Aster laughed. “I can see how it pains you to say that.”
She let out a breath and shook her arms as if the lie was keeping her bound tight. “Thank God I don’t have to pretend. I’ve spent so much of my life working I don’t know what to do now.”
Aster pulled her closer and put his arm around her in a side hug. “Hey, I know. I felt the same way. You’ll get used to it. Be happy you’re not busting your ass anymore and getting crap from parents and customers on a daily basis. No one wanted that for you. Least of all me.”
“I know. Have you heard from Mom and Dad lately?”
“Speaking of getting crapped on. No,” he said. “But I rarely do. Are they bugging you? You haven’t even been here two months yet. Or just about two months.”
“I’ve gotten a few text messages. One call a few weeks ago. Guess they got an offer on the house, but I haven’t heard anything else. I don’t care. It’s for the best.”
“But you’re lonely,” he said. “I get it. I might have something to help you pass the time. Or Raine will.”
“Really?” she asked. “What’s that?”
“I’ll let Raine tell you,” he said, smirking.
She wasn’t sure what that was about. Right now she was spending her time looking up hobbies.
Quilting was at the top of her list, but she’d have to get a sewing machine for that and didn’t know if she wanted to invest in one if she wasn’t going to like it.
She did like to bake cookies and there were all these cookie design things on the web. Maybe she could find a class or two for that.
But then she’d have to eat the cookies and there were only so many she could.
So yeah, everything she thought of, she had a reason not to do it.
“Hi, Daphne,” Raine said, coming out. “I’ve got a glass of wine for you.”
She reached for the glass and the sunlight hit a diamond ring on Raine’s finger. A teardrop.
Her jaw dropped and she slapped her brother’s arm. “Why didn’t you tell me you were proposing? When did this happen? Oh my God!” she squealed and reached for Raine to give her a hug, not caring that the wine was between them.

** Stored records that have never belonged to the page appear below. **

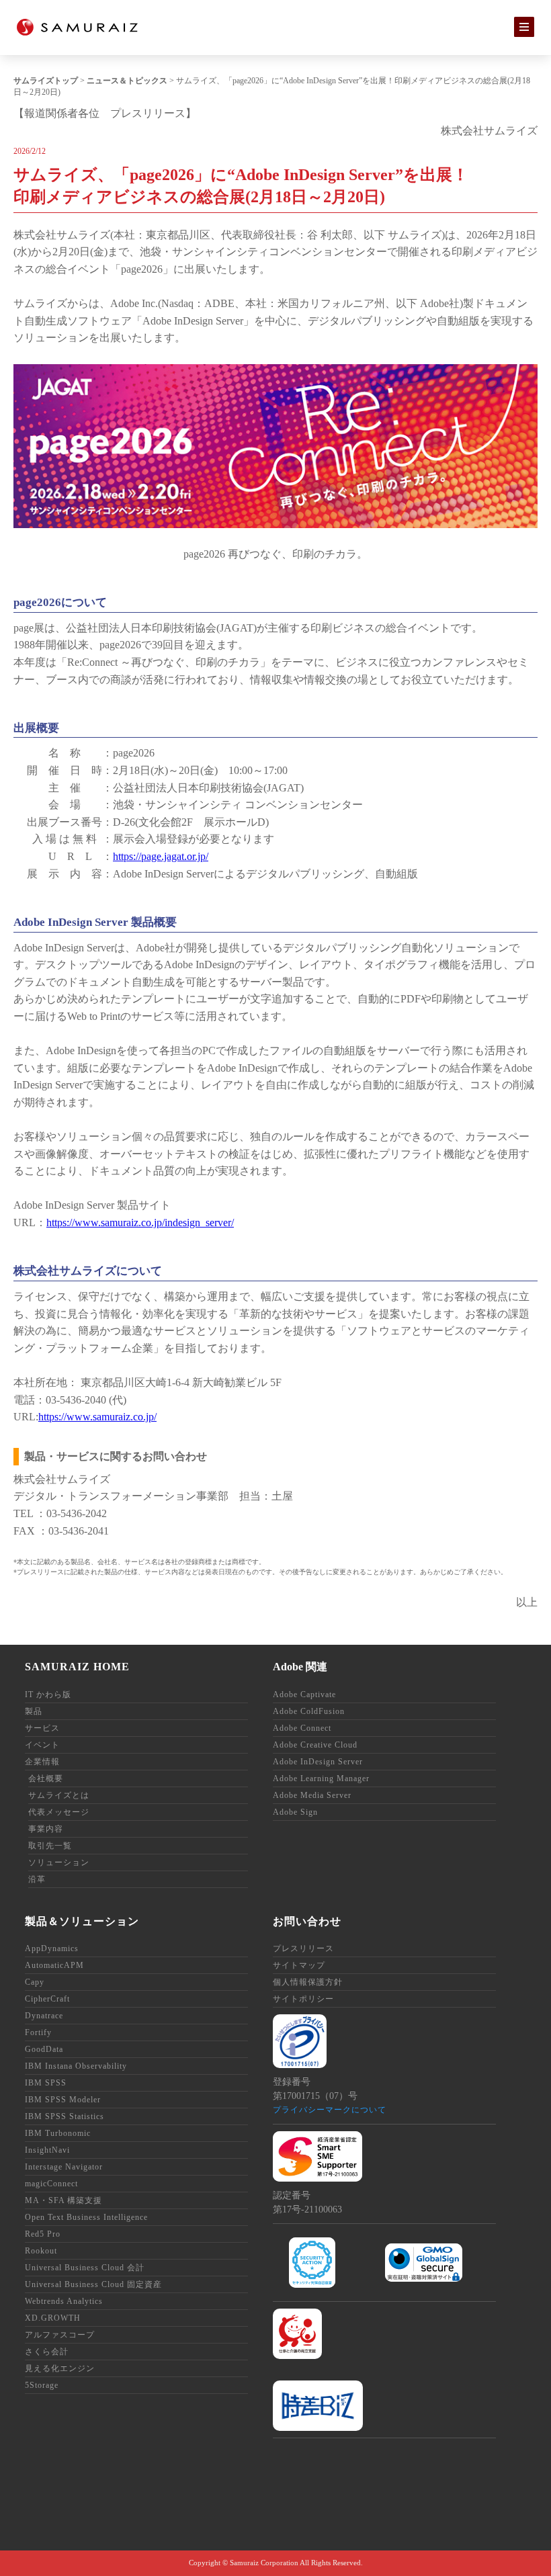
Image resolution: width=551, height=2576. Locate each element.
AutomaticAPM (54, 1965)
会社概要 (45, 1778)
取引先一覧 (50, 1845)
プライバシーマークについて (329, 2109)
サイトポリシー (303, 1999)
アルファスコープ (60, 2334)
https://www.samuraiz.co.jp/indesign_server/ (140, 1222)
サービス (42, 1728)
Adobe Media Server (312, 1795)
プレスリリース (303, 1948)
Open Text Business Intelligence (86, 2217)
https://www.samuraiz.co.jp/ (97, 1416)
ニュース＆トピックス (127, 80)
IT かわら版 (48, 1694)
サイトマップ (299, 1965)
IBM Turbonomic (58, 2133)
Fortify (38, 2032)
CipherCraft (47, 1999)
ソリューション (58, 1862)
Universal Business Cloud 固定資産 (93, 2284)
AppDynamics (52, 1948)
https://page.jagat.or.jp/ (160, 856)
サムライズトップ (45, 80)
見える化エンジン (60, 2368)
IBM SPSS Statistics (64, 2116)
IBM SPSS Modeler (63, 2099)
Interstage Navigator (64, 2167)
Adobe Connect (302, 1728)
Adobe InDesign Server (318, 1761)
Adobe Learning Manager (321, 1778)
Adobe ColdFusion (309, 1711)
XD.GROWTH (53, 2318)
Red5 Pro (42, 2234)
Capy (34, 1982)
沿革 (37, 1879)
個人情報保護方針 (308, 1982)
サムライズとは (58, 1795)
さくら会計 (47, 2351)
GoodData (44, 2049)
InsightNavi (47, 2150)
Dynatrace (44, 2015)
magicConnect (51, 2183)
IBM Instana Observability (76, 2066)
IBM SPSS (46, 2083)
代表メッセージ (58, 1812)
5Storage (41, 2385)
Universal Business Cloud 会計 (84, 2267)
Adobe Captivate (304, 1694)
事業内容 (45, 1829)
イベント (42, 1745)
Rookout (41, 2251)
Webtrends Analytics (64, 2301)
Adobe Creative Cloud (315, 1745)
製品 (33, 1711)
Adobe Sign (295, 1812)
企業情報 (42, 1761)
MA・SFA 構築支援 (63, 2200)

Raine was laughing and set the two glasses down and embraced her again.
“It happened yesterday,” Raine said. “We had a little picnic out here and your brother asked me to marry him.”

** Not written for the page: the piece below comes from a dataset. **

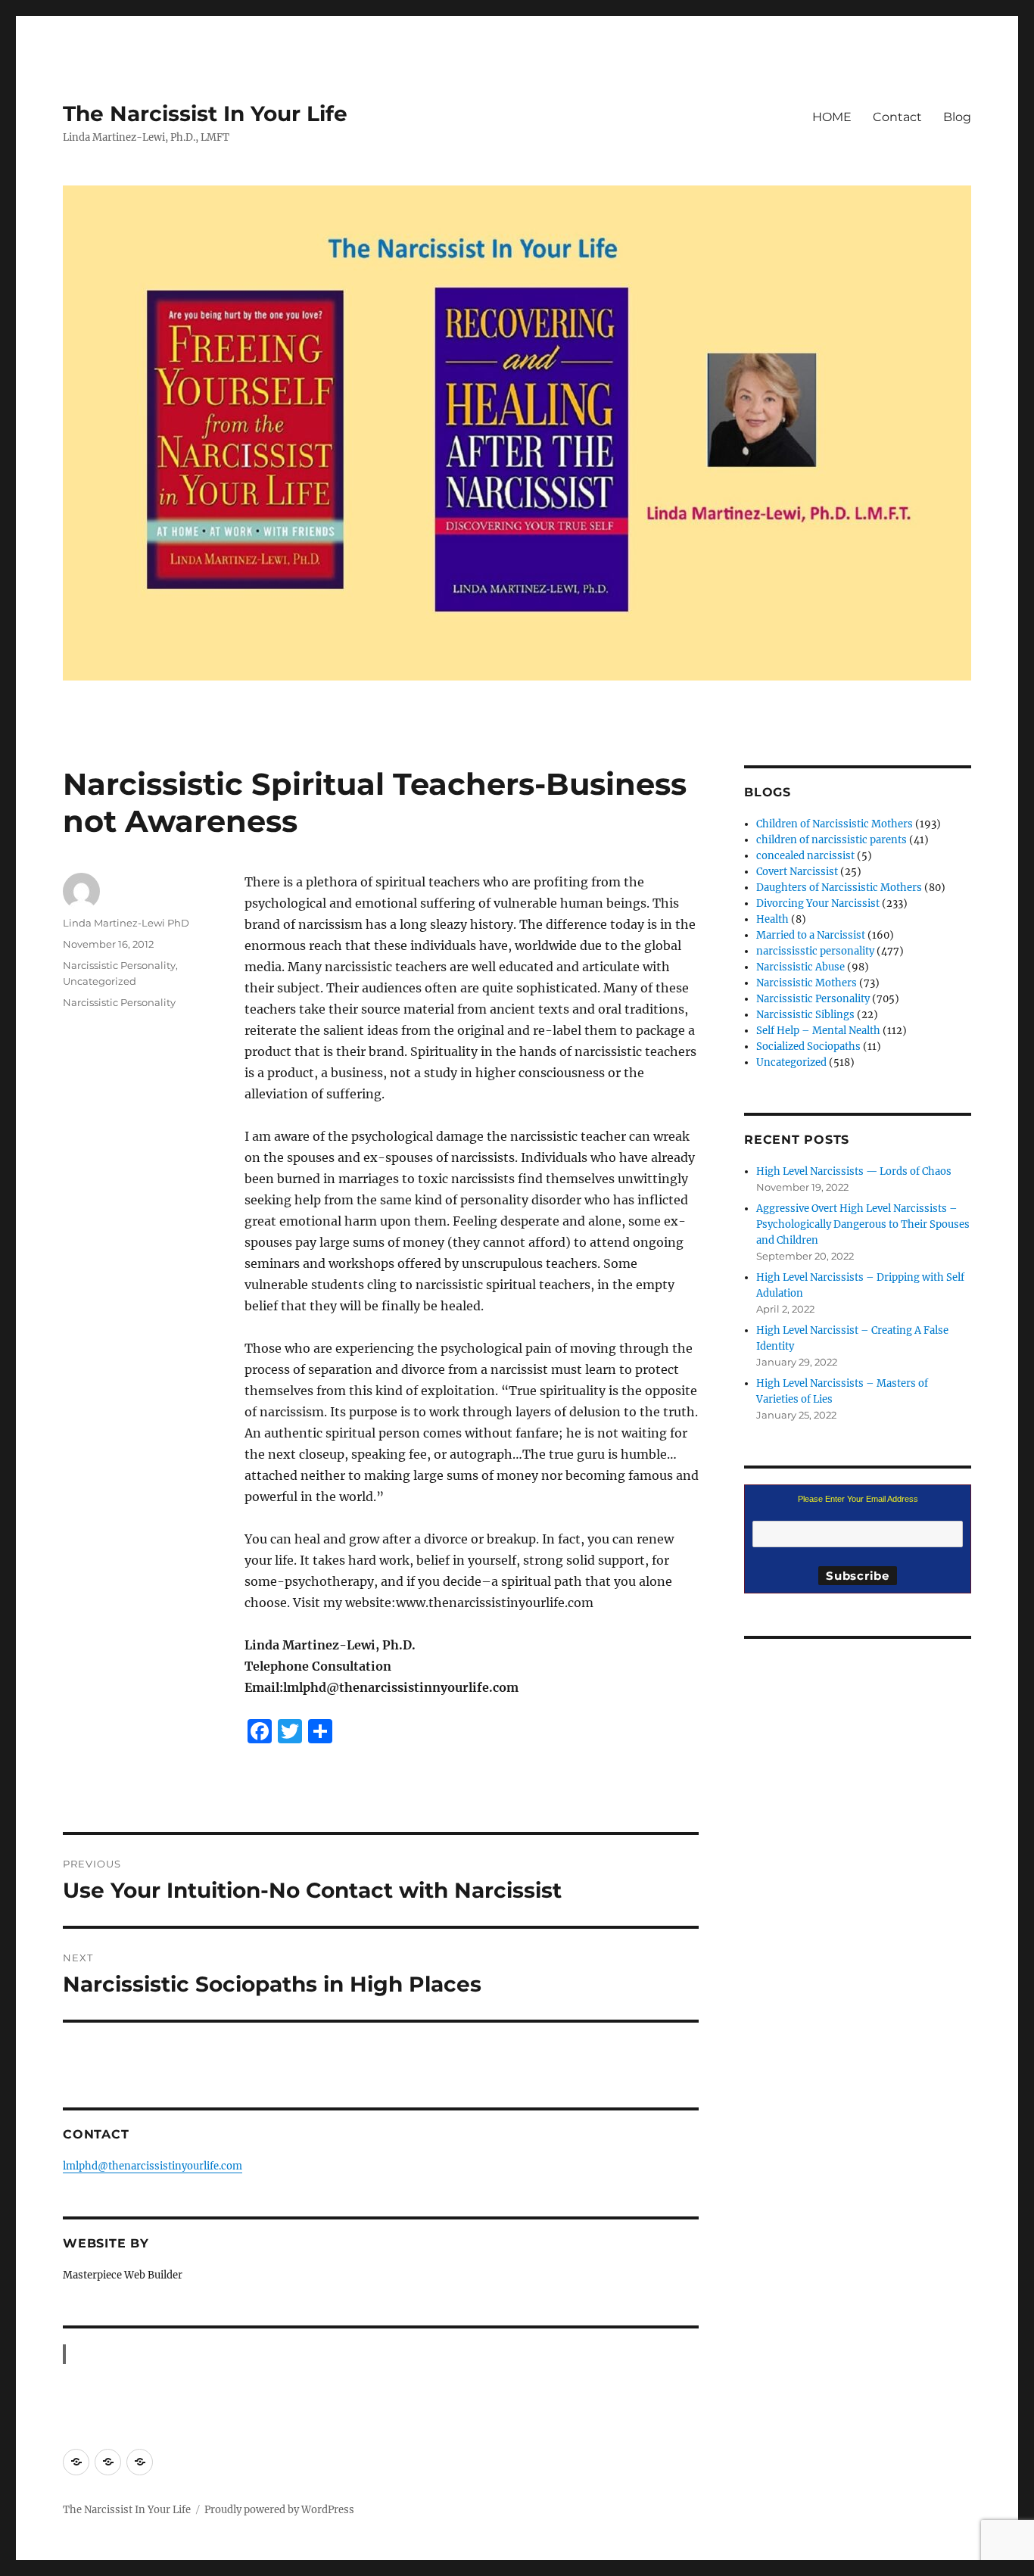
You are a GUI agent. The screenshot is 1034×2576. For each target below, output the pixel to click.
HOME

“I love the teardrop,” she said. “What’s around the band?”
Raine slid the ring off her finger and handed it to Daphne to look at. “It’s a raindrop,” Aster said. “Flowers need rain. I told her I needed her. There are daisies on the band.”
Aster was a flower in the daisy family. Her name was a flower too.
She found it funny since her mother had never been a whimsical person to have named them that way.
When her father joked that her parents were high one night and those names popped into their heads and they decided to stick with it if they had kids, it’d made more sense to her.
“It’s stunning,” she said. “I’m sure Rose made it.”
Rose Bloom-Klein was a jeweler and oversaw that part of Blossoms. It seemed like everyone got some kind of a flower-inspired ring when they got engaged.
She found it such a sweet bonding connection between everyone that the Bloom sisters touched in their lives.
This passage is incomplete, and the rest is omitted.